I worked until 6:30, but Suzette and I discussed dinner hurriedly. We had to cook the flounder filet we had
bought at Pro’s on Sunday. We discussed
and rejected fish tacos, as well as my original idea of an elaborate Swedish
baked dish, ”Fish Au Gratin”, with mashed potatoes and potatoes baked in a
casserole with cheese, cream and butter (we decided to leave that dish for the
winter).
Finally Suzette said, “I will fry it. It can either be fried
or baked.”
I said, “Thanks.
Sounds great.”
In another twenty minutes when I finished and sent off my
document I went to the kitchen and found that Suzette had made a bowl of tartar
sauce and a bowl of mango/pineapple salsa with onions and tomatoes and some of
the pineapple I bought and sliced on Sunday and a mango also bought at Pro’s
Ranch Market on Sunday. Suzette had also
chopped up a PPI baked potato and sautéed it in a skillet with some chopped onion
and was ready to fry the fish with whipped egg in one pie plate and flour in
another, ready to flour and batter the fish.
Suzette asked, “What do you want to do about a green vegetable?”
I replied, “I could go to the garden and pick some chard.”
Suzette said, “Do it quickly.”
So I grabbed a basket and picked a handful of purslane
leaves that have begun to grown again in the dirt in the driveway and beside
the house and then went to the garden and picked some of the new young leaves
of chard from a newly propagating crop in the garden.

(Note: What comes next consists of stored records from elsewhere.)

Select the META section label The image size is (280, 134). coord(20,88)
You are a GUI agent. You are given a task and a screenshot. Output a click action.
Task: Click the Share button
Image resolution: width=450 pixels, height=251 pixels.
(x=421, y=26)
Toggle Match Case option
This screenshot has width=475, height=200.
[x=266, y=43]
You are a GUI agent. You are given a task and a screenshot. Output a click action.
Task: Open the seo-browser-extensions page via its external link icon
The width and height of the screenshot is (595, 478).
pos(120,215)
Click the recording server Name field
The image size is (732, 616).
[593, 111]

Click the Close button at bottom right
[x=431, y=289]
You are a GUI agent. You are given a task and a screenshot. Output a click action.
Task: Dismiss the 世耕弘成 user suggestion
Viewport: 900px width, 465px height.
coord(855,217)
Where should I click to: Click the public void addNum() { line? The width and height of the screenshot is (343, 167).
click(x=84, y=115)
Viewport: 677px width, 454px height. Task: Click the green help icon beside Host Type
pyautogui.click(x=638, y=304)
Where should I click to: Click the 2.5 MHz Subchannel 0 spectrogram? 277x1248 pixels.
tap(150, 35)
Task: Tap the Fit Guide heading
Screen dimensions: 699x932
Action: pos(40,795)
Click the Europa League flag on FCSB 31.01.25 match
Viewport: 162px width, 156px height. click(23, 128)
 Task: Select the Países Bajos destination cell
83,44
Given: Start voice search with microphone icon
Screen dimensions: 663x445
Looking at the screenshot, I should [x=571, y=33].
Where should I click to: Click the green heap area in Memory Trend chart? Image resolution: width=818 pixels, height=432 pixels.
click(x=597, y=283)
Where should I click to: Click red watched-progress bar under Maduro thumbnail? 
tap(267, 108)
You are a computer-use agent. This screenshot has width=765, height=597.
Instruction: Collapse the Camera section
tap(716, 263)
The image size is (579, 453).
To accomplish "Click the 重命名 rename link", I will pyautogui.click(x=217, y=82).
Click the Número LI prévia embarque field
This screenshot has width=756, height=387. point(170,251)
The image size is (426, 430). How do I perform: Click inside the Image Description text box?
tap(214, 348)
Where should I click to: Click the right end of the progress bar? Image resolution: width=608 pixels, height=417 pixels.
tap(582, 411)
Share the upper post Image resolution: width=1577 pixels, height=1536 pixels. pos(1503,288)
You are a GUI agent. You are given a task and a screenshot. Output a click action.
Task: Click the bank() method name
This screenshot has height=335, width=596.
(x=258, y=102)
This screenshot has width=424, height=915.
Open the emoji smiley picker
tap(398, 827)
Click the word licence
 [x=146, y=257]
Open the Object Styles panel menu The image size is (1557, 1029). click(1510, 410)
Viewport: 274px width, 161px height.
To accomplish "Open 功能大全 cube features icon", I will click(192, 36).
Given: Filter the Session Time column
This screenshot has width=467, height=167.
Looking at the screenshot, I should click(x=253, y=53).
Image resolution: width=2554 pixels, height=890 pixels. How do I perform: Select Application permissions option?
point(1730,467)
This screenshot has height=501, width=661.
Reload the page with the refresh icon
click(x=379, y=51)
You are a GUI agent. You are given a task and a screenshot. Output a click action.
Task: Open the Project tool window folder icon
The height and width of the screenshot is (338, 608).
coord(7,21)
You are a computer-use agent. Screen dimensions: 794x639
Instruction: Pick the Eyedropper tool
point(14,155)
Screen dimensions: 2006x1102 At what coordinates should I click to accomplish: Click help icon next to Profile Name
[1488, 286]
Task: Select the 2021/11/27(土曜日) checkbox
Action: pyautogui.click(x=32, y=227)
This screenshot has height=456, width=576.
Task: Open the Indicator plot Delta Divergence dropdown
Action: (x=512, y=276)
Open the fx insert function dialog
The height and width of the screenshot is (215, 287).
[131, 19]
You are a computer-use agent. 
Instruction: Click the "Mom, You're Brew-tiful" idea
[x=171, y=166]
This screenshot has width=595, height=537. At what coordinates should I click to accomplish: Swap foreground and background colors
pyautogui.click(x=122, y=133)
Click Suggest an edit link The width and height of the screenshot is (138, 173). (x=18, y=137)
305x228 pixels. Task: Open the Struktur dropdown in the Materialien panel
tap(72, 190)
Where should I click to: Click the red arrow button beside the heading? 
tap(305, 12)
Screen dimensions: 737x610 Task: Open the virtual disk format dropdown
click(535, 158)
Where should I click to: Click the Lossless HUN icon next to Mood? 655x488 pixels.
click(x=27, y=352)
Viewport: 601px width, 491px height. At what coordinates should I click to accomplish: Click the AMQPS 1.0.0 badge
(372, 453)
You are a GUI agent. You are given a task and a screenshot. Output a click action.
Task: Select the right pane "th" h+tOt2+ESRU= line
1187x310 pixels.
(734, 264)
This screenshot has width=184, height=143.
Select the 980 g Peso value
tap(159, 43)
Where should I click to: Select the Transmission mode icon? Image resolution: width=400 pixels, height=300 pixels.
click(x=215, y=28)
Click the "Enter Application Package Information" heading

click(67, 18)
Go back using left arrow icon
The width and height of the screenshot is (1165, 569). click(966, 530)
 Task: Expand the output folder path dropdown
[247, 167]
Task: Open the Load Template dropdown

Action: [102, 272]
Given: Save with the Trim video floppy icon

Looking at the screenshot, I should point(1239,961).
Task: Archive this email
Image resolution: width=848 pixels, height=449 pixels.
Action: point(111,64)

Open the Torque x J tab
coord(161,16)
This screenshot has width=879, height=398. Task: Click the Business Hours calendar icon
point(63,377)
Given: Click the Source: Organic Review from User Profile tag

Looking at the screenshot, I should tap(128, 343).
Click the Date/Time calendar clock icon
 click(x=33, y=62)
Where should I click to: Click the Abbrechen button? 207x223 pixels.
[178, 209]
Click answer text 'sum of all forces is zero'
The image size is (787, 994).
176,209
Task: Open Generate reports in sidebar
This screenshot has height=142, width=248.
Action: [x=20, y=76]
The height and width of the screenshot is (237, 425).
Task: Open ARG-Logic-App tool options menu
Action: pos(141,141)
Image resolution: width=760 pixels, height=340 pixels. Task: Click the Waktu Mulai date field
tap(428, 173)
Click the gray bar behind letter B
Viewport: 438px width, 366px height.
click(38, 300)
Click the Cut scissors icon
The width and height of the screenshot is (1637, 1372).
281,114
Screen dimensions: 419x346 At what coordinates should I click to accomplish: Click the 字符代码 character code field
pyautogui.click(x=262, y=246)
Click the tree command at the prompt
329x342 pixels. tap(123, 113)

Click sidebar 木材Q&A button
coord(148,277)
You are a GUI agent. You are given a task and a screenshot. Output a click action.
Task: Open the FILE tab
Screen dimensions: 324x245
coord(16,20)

I returned and de-stemmed the chard and we spun the chard
and purslane to clean it and Suzette threw the handful of greens into the potato
dish in the skillet and then battered and fried the flounder in about 1/3 inch
of canola oil.
Suzette had already taken care of the beverage selection
also, by fetching two bottles of Negra Modelo from the garage and putting them
into the freezer to chill.
After the fish was fried and laid on a piece of paper towel for a minute to soak up some of the grease, Suzette plated dinner plates with a pile of
the sautéed potatoes, onions and greens and laid a fried flounder filet on the
pile and we took our plates, the beers and bowls of tartar sauce and salsa to the Gazebo in the garden, where we added tartar sauce and mango/pineapple salsa to our plates for a
very colorful dish of food.
Starting with only a filet
of thawed flounder and no idea, Suzette had created a beautiful and delicious
dinner. Since the filet was large ($2.99/lb. at Pro's Ranch Market), so each ate a piece of fried fish and now had two pieces of PPI fried fish for another meal.
As we sat in the garden in the sunny cool sunset of evening eating and watching the two fish chase each other in the pond, we concluded that we were all happy and enjoying the cool dry sunny evening.
The lesson from this evening’s meal is one can make
a beautiful dinner with one meat ingredient, some PPI’s and random ingredients, a moderately productive garden and a little imagination.